Beltrán, who is in the final season of a three-year contract with the Yankees, has already stated that depending on his production this season, he will either play one more year or retire, which will leave the slugger well short of 500 home runs and 3,000 hits.  Aside from players whose careers have been tarnished by PEDs, every position player to retire with 500 home runs or 3,000 hits has easily been voted into the Hall of Fame on the BBWAA ballot.  By contrast, reaching 400 home runs or 2,500 hits are not a guarantee of Cooperstown immortality as several position players who have achieved one of these secondary milestones has fallen short of election in Hall of Fame voting.  Nevertheless, whether he retires after this season or not, Beltrán will join Lou Gehrig, Billy Williams, Andre Dawson, Vladimir Guerrero, and Chipper Jones as one of only six position players to finish their careers with at least 400 home runs and 2,500 hits but less than 500 home runs and 3,000 hits.  Texas Rangers third baseman Adrian Beltre also has attained the 400 career home run and 2,500 hit-milestones, but with 2,800-plus hits and at age 37, he has a strong chance to reach 3,000 hits.
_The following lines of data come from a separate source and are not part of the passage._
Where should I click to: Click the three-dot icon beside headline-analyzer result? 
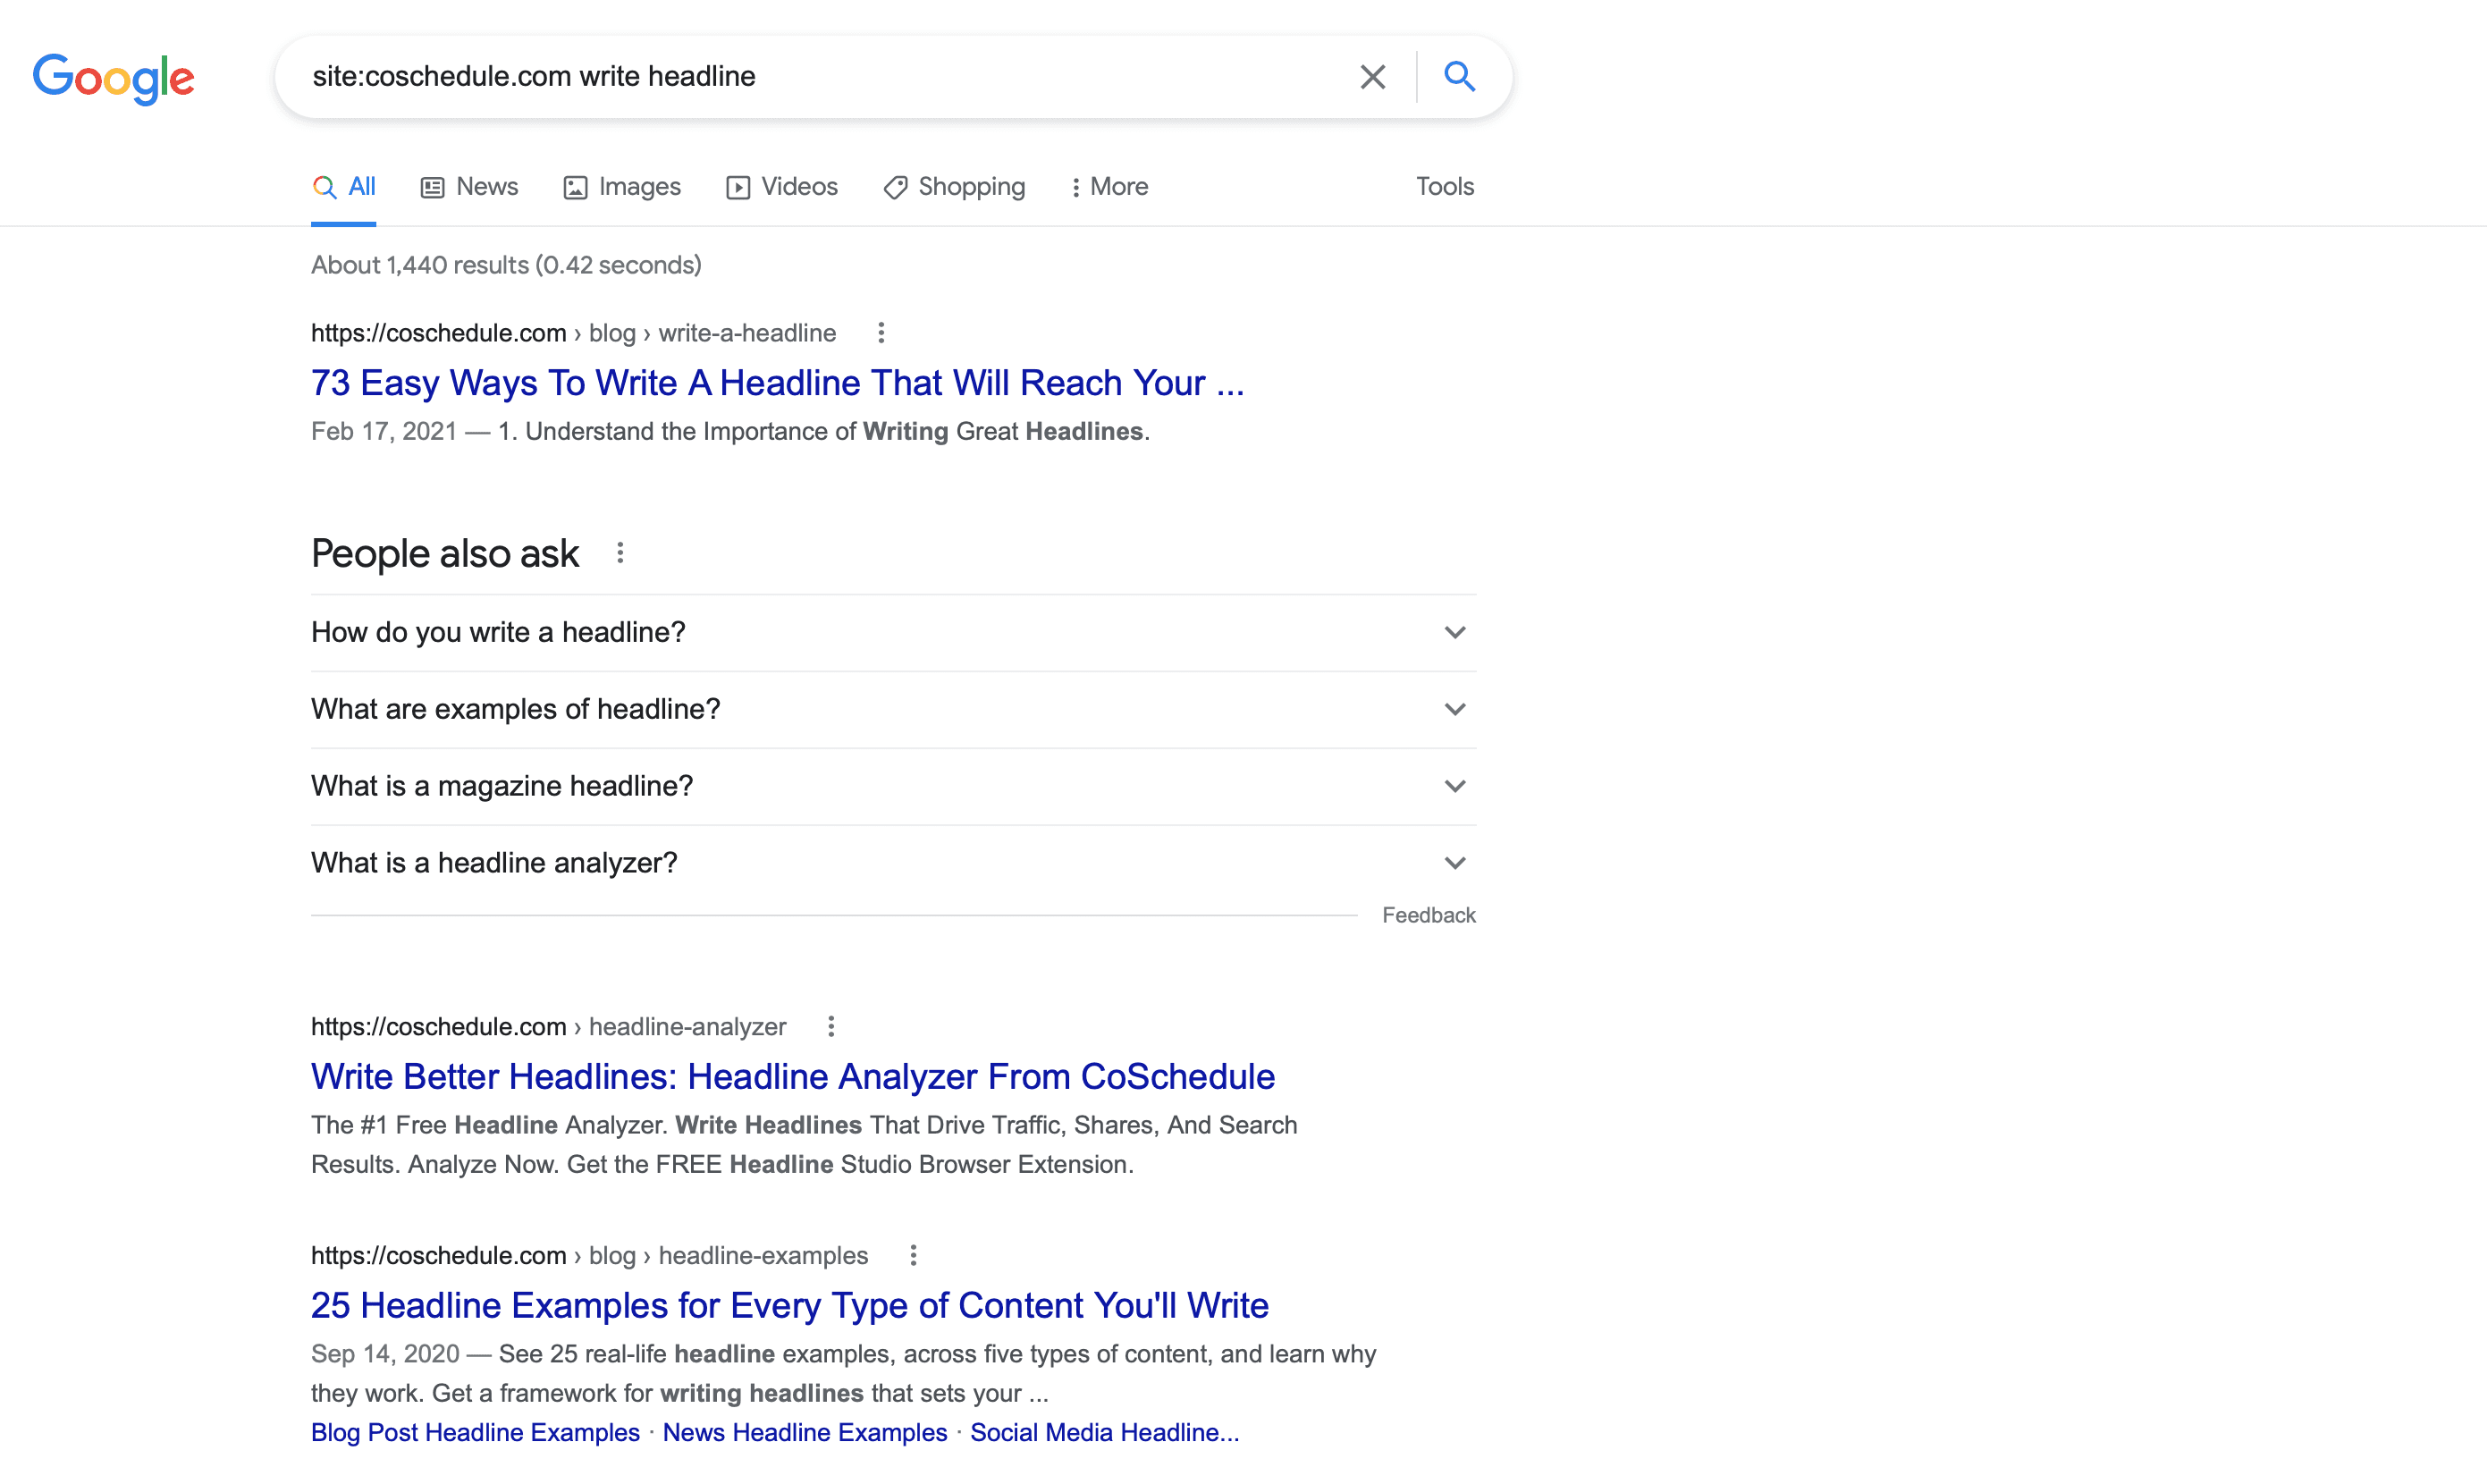point(832,1026)
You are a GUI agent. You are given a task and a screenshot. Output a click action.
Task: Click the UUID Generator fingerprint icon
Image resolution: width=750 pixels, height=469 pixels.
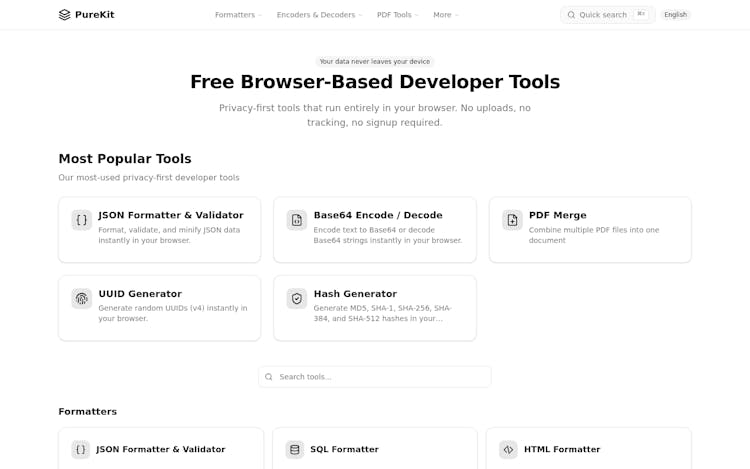82,298
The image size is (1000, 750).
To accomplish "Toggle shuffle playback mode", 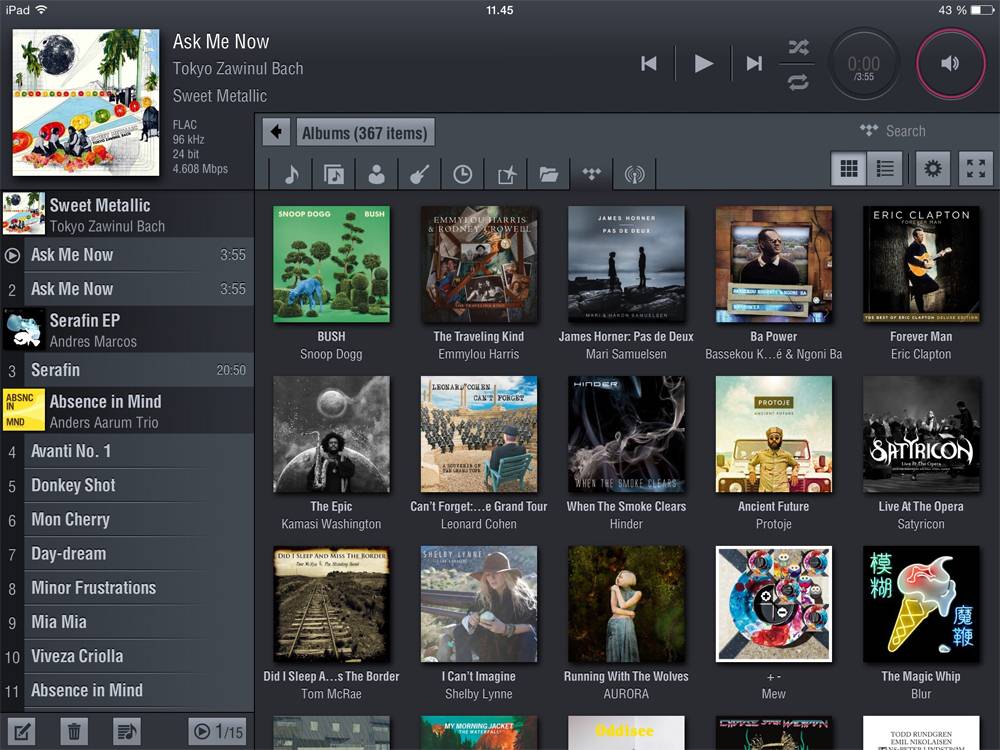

Beltrán's ability to achieve both 400 home runs and 2,500 hits certainly strengthens his Hall of Fame case but it is difficult to predict how the switch-hitter will fare in BBWAA voting.  Of the five other position players with at least 400 home runs and 2,500 hits but less than 500 home runs and 3,000 hits, only Williams and Dawson have appeared on the BBWAA ballot.  Gehrig was voted into the Hall of Fame in a special election while Guerrero and Jones have yet to appear on the BBWAA ballot but will be eligible in 2017 and 2018, respectively.  Williams and Dawson both had to wait several years on the BBWAA ballot before receiving the call to Cooperstown.  Williams was voted in on his sixth try, while Dawson had to wait until his ninth appearance to be elected.  Williams and Dawson each had the luxury of being eligible to appear on up to fifteen BBWAA ballots before their candidacy expired.  Beltrán, on the other hand, will only have ten chances to be elected by the BBWAA before his Hall of Fame case is turned over to the unpredictable Era Committee.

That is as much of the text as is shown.